I'm 30 weeks and 3 days pregnant…and ready to evict this girl from my belly. My back aches, my ribs ache, my legs ache, my boobs ache, my ankles ache, my shoulders ache…I don't think there's any part of me that doesn't ache. *sigh*
Not only does everything hurt, but I have officially stopped feeling cute. I'm now just huge. There's nothing cute about huge. I waddle about and avoid looking at my reflection because all I see are lumps where there were once curves. I feel like my sanity's hanging by a thread, because seriously, the next person to point how huge I am is going to get my fist in their mouth. FYI – I know I'm H-U-G-E…I don't need you to remind me nor inform me that I'm only gonna get bigger. Thanks.
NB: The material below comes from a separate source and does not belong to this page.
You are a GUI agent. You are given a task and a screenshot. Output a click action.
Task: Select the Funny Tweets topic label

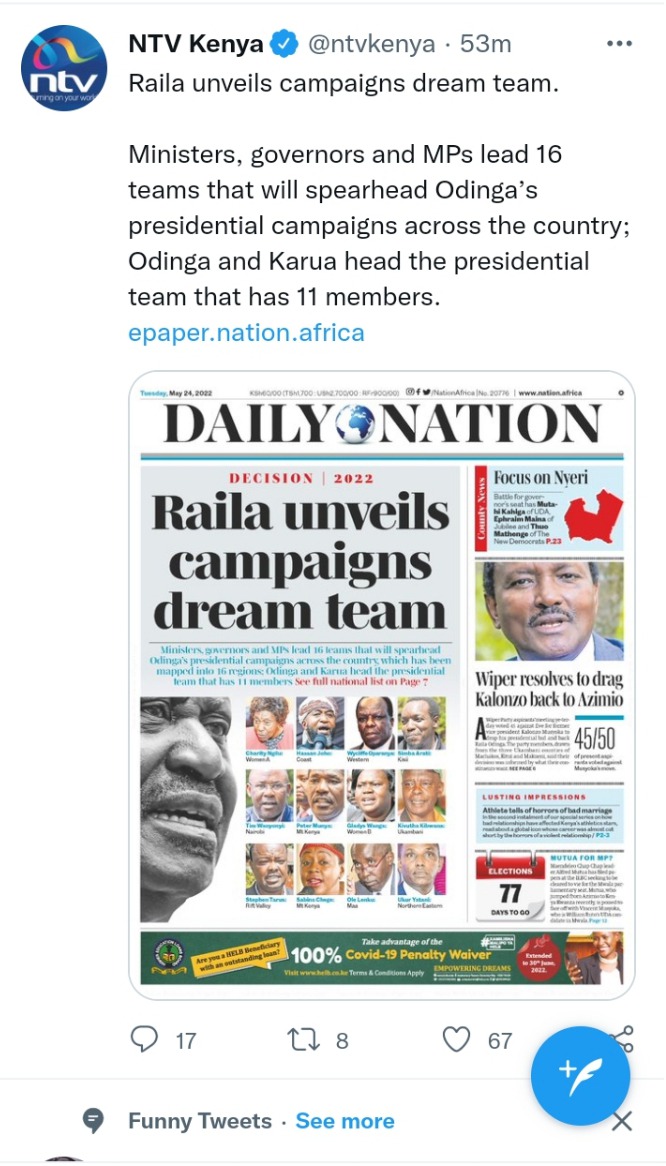pos(200,1121)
I mean, were you worried that I perhaps hadn't noticed my increasing size??? How long did you think I was going to let you get away with commenting on my largness??? COME ON!
I am now 139lbs, I have 10 fat fingers, 2 swollen ankles, no feet that I can see, 2 massive D-cups that are starting to ooze on me, 2 chins, 1 inside-out belly button, and a HUGE medicine ball where my abdomen use to be. Do you get now why I can't wait to GET HER OUT? I mean, I love her and all…but she needs to get out already or I'll lose it!
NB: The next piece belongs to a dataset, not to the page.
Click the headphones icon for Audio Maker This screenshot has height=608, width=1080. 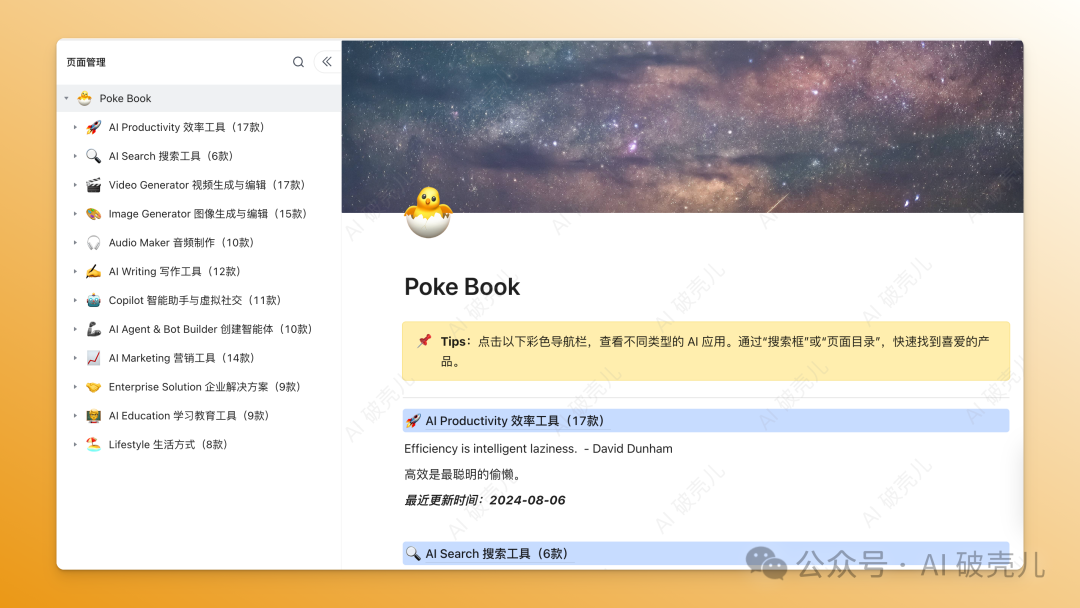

On a lighter note, Allan and I have started taking our pre-natal classes and are loving it. I'm finding it nice to see other women suffering just like me…misery loves company. Allan on the other hand finds it quite educational. He says the cutest things (out loud) in class such as "so that's what a uterus is!" Apparently up until that point he thought Kiana was actually swimming around in my stomach. When I laughed, he defended himself by pointing out that he took Earth Sciences instead of Biology. (Mental note: make sure to emphasize the importance of education to offspring.) Really though, he's the cutest thing in class, taking notes on labour preparation and intently watching the birthing videos.
It was after watching one of these birthing videos that we decided it's in our best interest to have a Doula present while I'm in labour. For those unfamiliar, a Doula is someone who coaches and supports you through labour. I know what you're thinking: Why would I need a Doula, isn't that what my mother and husband are for? 1: I need a calming prescence with me in the delivery room. 2: Neither Allan nor my mother are calming. They're so alike, and in stressful/frustrating situations, they both manage to drive me BONKERS! I love them, but it would be safer for all of us if a Doula were there to soothe & calm me as well…a neutral party to keep everyone in check.
Lastly, I've decided to change this baby's name to Squirmy…cuz that's what she is…one squirmy child. I really wish I knew what it was that she's doing in there, cuz it feels sort of like she's practicing yoga or interprative dance! And she's not even discreet about it. I was in a meeting this morning and caught some coworkers staring at my (huge) belly…and sure enough she was squirming about in there! She squirms so much you can actually see her moving…kind of like that scene from Aliens? It's pretty amazing to watch, yet at the same time it looks pretty creepy.